■ DATA FOR THIS EXERCISE
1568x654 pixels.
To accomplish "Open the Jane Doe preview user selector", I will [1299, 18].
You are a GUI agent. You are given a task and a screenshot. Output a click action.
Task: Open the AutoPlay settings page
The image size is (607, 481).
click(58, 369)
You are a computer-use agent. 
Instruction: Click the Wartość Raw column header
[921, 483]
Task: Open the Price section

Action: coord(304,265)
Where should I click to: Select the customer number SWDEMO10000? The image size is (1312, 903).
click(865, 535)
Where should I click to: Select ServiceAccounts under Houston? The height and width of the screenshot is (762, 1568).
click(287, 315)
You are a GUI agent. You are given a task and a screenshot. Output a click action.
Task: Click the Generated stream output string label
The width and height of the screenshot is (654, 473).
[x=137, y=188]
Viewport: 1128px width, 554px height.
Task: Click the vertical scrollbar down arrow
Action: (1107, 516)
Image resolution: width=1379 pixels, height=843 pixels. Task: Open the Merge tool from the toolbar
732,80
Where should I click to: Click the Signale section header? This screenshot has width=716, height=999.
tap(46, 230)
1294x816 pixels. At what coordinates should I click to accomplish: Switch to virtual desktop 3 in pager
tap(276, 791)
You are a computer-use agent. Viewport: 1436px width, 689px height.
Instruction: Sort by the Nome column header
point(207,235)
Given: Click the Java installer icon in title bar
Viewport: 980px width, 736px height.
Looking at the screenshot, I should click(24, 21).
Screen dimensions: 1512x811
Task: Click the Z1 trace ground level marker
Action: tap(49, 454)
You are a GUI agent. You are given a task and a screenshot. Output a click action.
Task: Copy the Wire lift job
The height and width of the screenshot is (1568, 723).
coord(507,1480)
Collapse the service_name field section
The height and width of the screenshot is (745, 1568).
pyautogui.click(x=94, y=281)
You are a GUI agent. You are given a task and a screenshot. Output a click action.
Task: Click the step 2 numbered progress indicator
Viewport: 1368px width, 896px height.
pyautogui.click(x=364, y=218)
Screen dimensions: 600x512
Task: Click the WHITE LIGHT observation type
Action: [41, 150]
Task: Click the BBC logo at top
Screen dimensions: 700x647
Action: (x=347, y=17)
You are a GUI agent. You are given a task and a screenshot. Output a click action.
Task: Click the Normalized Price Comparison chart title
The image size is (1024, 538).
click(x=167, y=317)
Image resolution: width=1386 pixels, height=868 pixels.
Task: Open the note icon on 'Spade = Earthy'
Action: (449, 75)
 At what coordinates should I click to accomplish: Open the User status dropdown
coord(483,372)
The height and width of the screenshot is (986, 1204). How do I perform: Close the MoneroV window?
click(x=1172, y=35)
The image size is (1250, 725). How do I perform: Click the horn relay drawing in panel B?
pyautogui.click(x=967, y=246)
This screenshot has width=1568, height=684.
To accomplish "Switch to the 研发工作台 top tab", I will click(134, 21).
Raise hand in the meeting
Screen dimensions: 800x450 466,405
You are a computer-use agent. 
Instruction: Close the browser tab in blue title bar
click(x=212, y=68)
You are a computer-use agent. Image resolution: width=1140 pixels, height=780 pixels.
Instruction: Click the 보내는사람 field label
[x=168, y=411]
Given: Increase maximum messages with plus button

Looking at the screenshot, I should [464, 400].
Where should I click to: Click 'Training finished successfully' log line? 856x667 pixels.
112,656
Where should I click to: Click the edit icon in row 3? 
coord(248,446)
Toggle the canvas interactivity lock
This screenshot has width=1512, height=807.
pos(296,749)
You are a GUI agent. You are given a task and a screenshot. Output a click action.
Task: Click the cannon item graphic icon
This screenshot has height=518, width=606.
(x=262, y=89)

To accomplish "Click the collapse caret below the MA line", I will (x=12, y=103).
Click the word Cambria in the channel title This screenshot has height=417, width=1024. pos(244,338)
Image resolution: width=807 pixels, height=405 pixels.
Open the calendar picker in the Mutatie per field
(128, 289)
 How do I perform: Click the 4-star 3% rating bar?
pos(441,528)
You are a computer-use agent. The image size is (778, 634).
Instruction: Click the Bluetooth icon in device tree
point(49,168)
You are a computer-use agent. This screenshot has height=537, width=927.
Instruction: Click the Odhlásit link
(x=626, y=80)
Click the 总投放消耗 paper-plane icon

■ WHAT NEEDS TO BE DONE
Copy out each line above in which the word "column" appears.

■ EXPECTED ANSWER
Instruction: Click the Wartość Raw column header
Instruction: Sort by the Nome column header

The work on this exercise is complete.